The first burlesque show I went to was in November 2006. I was an instant convert. The headliner was Immodesty Blaize, the British Queen of burlesque. A statuesque, plus size glamazon. She was elegant, beautiful and extremely confident. She’s still the best performer I’ve ever seen.

Coming a close second was another performer on that bill, Dirty Martini. A voluptuous, plus size performer from the United States with a flare for cheeky performances, a little humour and a lot of bump and grind. The show left me with a lasting impression that people of all sizes, genders, and walks of life could be involved. Women that were a size 20 were sharing the spotlight with women that were a size 8, and all were appreciated for their talent over their looks.

As a scene, it was intertwined with the Vintage and Fetish scenes I was already involved with. Both of those were body positive, but this seemed to take it a step further.

On New year’s Eve 2008/9 I found myself accidentally thrust from the audience onto a London burlesque stage. I answered a call for last minute help from a friend and a few hours later I was wearing a hastily put together maids outfit while picking up performers discarded clothing on stage at Madame Jo Jo’s in Soho. I was instantly hooked. From there, I became a professional stage maid and stage manager. I worked at some of the best shows, and on some of the best stages, across London and the UK for the next seven years. I loved my time in the burlesque scene, but when I moved to Newcastle from London I stopped working at and going to shows. In the past three years things seem to have changed a lot, especially surrounding the body positivity ethos. As a relative outsider, I just don’t see it’s presence anymore.

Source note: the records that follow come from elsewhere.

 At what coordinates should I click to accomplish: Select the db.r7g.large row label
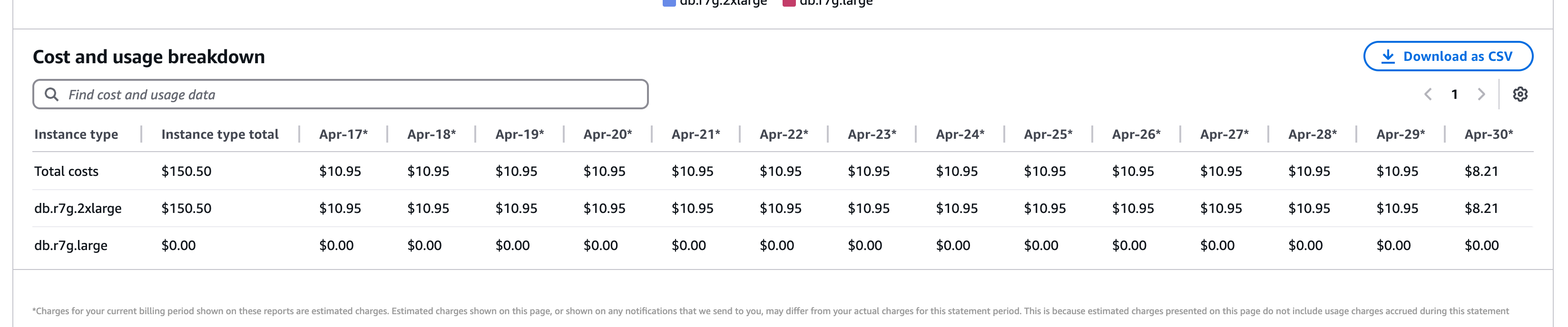[70, 246]
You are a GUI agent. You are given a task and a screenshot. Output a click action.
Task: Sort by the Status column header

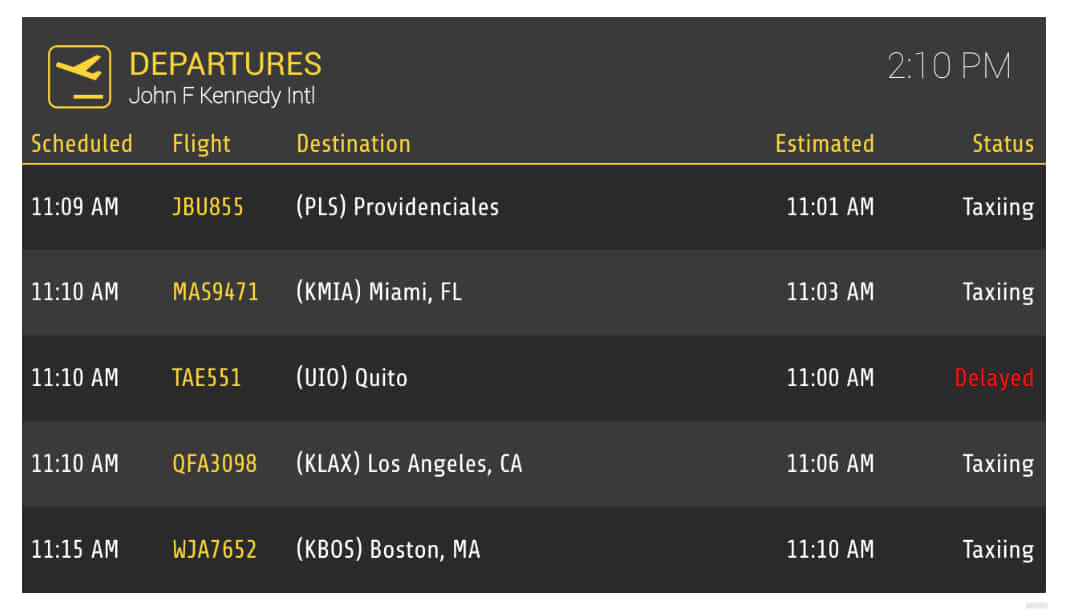tap(1003, 144)
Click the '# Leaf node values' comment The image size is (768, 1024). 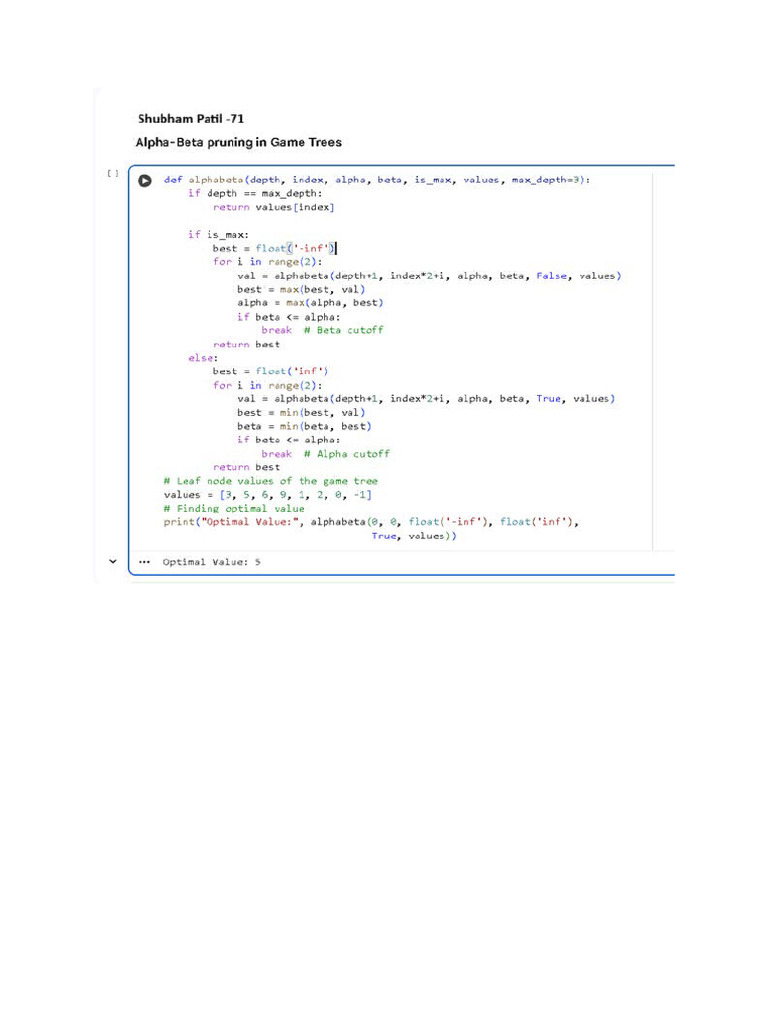click(x=270, y=481)
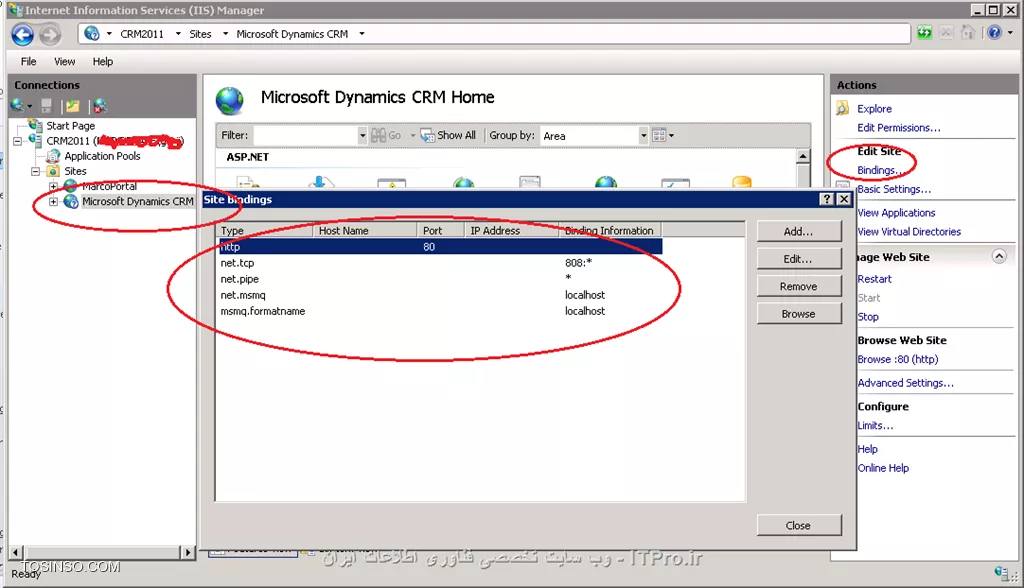Collapse the Manage Web Site section chevron

[998, 257]
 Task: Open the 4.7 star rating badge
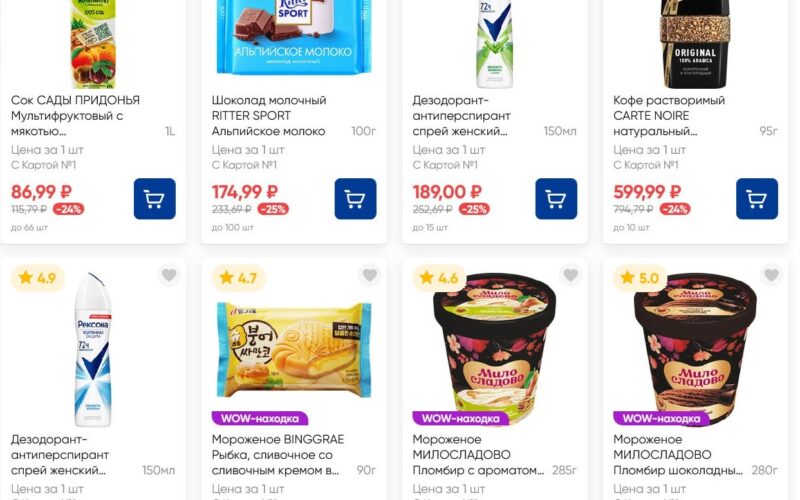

I reached out to a few plus size performers to get their perspective on the current UK burlesque scene; what I was told confirmed my fears. Just one person was willing to have their thoughts published, and that was on the understanding that I wouldn’t use her name. So for this article I’m going to call her Miss X.

Loula – What attracted you to burlesque?

Miss X – “I saw my first show around eight years ago and I just loved everything about it.

“I was already interested in the vintage and rockabilly world and this seemed like the next step. I searched out videos of performers when I found Immodesty Blaize, the first plus-size performer I’d ever seen, she became my idol.

“From there I found more, mostly American, plus size performers and I found a local teacher and took classes. My first performance was at their graduation show.”

Loula – How did you feel during, and after, that performance?

Miss X – “Amazing. Just, amazing. I was the biggest person in the class, but I got the biggest applause of the night. That was the ultimate confidence boost and what pushed me to continue.”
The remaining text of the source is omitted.